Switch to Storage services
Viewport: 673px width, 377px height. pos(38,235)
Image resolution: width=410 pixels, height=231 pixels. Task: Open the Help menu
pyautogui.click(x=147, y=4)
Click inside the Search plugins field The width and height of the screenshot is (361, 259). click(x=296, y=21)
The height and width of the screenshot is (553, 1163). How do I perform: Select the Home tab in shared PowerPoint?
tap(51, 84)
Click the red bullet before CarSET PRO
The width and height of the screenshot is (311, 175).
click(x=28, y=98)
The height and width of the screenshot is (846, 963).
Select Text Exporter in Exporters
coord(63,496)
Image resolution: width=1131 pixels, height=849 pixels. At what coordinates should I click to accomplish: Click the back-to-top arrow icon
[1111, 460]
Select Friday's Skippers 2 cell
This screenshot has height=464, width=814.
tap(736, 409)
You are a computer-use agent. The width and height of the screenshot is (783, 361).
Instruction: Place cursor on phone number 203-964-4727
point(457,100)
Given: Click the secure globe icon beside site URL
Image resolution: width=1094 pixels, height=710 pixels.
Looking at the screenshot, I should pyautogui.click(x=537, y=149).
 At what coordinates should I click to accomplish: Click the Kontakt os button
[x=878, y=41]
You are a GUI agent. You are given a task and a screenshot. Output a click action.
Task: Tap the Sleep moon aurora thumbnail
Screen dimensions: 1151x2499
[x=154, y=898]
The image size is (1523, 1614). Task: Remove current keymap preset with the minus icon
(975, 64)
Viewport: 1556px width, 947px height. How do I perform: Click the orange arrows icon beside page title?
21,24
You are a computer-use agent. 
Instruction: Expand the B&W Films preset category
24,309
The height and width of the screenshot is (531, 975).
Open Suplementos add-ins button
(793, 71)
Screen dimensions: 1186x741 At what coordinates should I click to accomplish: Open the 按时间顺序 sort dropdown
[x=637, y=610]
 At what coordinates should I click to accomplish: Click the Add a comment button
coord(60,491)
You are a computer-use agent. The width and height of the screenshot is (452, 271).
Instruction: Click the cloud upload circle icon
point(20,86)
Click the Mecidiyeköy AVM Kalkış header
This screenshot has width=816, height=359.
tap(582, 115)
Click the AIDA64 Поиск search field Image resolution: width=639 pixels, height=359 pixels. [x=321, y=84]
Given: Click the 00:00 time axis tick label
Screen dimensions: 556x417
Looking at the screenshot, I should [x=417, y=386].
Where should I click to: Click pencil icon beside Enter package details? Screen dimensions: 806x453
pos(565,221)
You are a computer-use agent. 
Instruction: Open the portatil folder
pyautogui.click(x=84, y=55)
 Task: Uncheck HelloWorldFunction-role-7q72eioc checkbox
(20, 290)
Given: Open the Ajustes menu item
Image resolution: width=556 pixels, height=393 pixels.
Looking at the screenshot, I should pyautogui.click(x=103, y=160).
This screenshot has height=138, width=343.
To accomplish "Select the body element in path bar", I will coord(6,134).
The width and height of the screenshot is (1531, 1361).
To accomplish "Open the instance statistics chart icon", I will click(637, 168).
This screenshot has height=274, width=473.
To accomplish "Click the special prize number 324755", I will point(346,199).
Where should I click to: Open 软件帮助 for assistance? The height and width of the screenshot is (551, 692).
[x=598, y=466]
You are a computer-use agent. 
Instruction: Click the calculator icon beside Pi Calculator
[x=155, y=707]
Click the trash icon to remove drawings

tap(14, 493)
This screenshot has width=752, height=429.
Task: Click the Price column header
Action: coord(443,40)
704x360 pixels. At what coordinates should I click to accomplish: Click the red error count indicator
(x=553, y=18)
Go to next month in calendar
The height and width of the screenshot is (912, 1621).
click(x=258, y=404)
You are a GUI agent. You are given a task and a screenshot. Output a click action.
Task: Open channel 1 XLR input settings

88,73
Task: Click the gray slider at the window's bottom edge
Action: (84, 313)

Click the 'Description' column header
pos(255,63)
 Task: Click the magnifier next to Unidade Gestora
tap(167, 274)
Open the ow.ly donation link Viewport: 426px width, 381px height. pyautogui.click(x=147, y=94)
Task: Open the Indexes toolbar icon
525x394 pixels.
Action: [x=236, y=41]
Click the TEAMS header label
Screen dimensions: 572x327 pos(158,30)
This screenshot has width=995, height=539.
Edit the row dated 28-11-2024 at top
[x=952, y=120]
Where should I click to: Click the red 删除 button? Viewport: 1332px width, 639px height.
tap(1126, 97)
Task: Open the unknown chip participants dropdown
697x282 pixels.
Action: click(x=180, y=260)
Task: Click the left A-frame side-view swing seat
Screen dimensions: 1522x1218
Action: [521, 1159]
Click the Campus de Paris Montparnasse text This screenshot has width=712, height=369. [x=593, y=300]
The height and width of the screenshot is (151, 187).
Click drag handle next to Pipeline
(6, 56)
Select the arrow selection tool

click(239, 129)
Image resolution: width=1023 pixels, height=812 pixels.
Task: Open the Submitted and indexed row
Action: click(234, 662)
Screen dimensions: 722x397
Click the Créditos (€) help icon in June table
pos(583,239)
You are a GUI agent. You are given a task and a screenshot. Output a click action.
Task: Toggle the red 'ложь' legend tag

=====

▶ [TO DO] Write out the full listing above again, word for word and line for line, without changing anything.

▶ [SOLUTION]
Switch to Storage services
Viewport: 673px width, 377px height. pos(38,235)
Image resolution: width=410 pixels, height=231 pixels. Task: Open the Help menu
pyautogui.click(x=147, y=4)
Click inside the Search plugins field The width and height of the screenshot is (361, 259). click(x=296, y=21)
The height and width of the screenshot is (553, 1163). How do I perform: Select the Home tab in shared PowerPoint?
tap(51, 84)
Click the red bullet before CarSET PRO
The width and height of the screenshot is (311, 175).
click(x=28, y=98)
The height and width of the screenshot is (846, 963).
Select Text Exporter in Exporters
coord(63,496)
Image resolution: width=1131 pixels, height=849 pixels. At what coordinates should I click to accomplish: Click the back-to-top arrow icon
[1111, 460]
Select Friday's Skippers 2 cell
This screenshot has height=464, width=814.
tap(736, 409)
You are a computer-use agent. The width and height of the screenshot is (783, 361).
Instruction: Place cursor on phone number 203-964-4727
point(457,100)
Given: Click the secure globe icon beside site URL
Image resolution: width=1094 pixels, height=710 pixels.
Looking at the screenshot, I should pyautogui.click(x=537, y=149).
 At what coordinates should I click to accomplish: Click the Kontakt os button
[x=878, y=41]
You are a GUI agent. You are given a task and a screenshot. Output a click action.
Task: Tap the Sleep moon aurora thumbnail
Screen dimensions: 1151x2499
[x=154, y=898]
The image size is (1523, 1614). Task: Remove current keymap preset with the minus icon
(975, 64)
Viewport: 1556px width, 947px height. How do I perform: Click the orange arrows icon beside page title?
21,24
You are a computer-use agent. 
Instruction: Expand the B&W Films preset category
24,309
The height and width of the screenshot is (531, 975).
Open Suplementos add-ins button
(793, 71)
Screen dimensions: 1186x741 At what coordinates should I click to accomplish: Open the 按时间顺序 sort dropdown
[x=637, y=610]
 At what coordinates should I click to accomplish: Click the Add a comment button
coord(60,491)
You are a computer-use agent. The width and height of the screenshot is (452, 271).
Instruction: Click the cloud upload circle icon
point(20,86)
Click the Mecidiyeköy AVM Kalkış header
This screenshot has width=816, height=359.
tap(582, 115)
Click the AIDA64 Поиск search field Image resolution: width=639 pixels, height=359 pixels. [x=321, y=84]
Given: Click the 00:00 time axis tick label
Screen dimensions: 556x417
Looking at the screenshot, I should [x=417, y=386].
Where should I click to: Click pencil icon beside Enter package details? Screen dimensions: 806x453
pos(565,221)
You are a computer-use agent. 
Instruction: Open the portatil folder
pyautogui.click(x=84, y=55)
 Task: Uncheck HelloWorldFunction-role-7q72eioc checkbox
(20, 290)
Given: Open the Ajustes menu item
Image resolution: width=556 pixels, height=393 pixels.
Looking at the screenshot, I should pyautogui.click(x=103, y=160).
This screenshot has height=138, width=343.
To accomplish "Select the body element in path bar", I will coord(6,134).
The width and height of the screenshot is (1531, 1361).
To accomplish "Open the instance statistics chart icon", I will click(637, 168).
This screenshot has height=274, width=473.
To accomplish "Click the special prize number 324755", I will point(346,199).
Where should I click to: Open 软件帮助 for assistance? The height and width of the screenshot is (551, 692).
[x=598, y=466]
You are a computer-use agent. 
Instruction: Click the calculator icon beside Pi Calculator
[x=155, y=707]
Click the trash icon to remove drawings

tap(14, 493)
This screenshot has width=752, height=429.
Task: Click the Price column header
Action: coord(443,40)
704x360 pixels. At what coordinates should I click to accomplish: Click the red error count indicator
(x=553, y=18)
Go to next month in calendar
The height and width of the screenshot is (912, 1621).
click(x=258, y=404)
You are a GUI agent. You are given a task and a screenshot. Output a click action.
Task: Open channel 1 XLR input settings

88,73
Task: Click the gray slider at the window's bottom edge
Action: (84, 313)

Click the 'Description' column header
pos(255,63)
 Task: Click the magnifier next to Unidade Gestora
tap(167, 274)
Open the ow.ly donation link Viewport: 426px width, 381px height. pyautogui.click(x=147, y=94)
Task: Open the Indexes toolbar icon
525x394 pixels.
Action: [x=236, y=41]
Click the TEAMS header label
Screen dimensions: 572x327 pos(158,30)
This screenshot has width=995, height=539.
Edit the row dated 28-11-2024 at top
[x=952, y=120]
Where should I click to: Click the red 删除 button? Viewport: 1332px width, 639px height.
tap(1126, 97)
Task: Open the unknown chip participants dropdown
697x282 pixels.
Action: click(x=180, y=260)
Task: Click the left A-frame side-view swing seat
Screen dimensions: 1522x1218
Action: [521, 1159]
Click the Campus de Paris Montparnasse text This screenshot has width=712, height=369. [x=593, y=300]
The height and width of the screenshot is (151, 187).
Click drag handle next to Pipeline
(6, 56)
Select the arrow selection tool

click(239, 129)
Image resolution: width=1023 pixels, height=812 pixels.
Task: Open the Submitted and indexed row
Action: click(234, 662)
Screen dimensions: 722x397
Click the Créditos (€) help icon in June table
pos(583,239)
You are a GUI agent. You are given a task and a screenshot. Output a click action.
Task: Toggle the red 'ложь' legend tag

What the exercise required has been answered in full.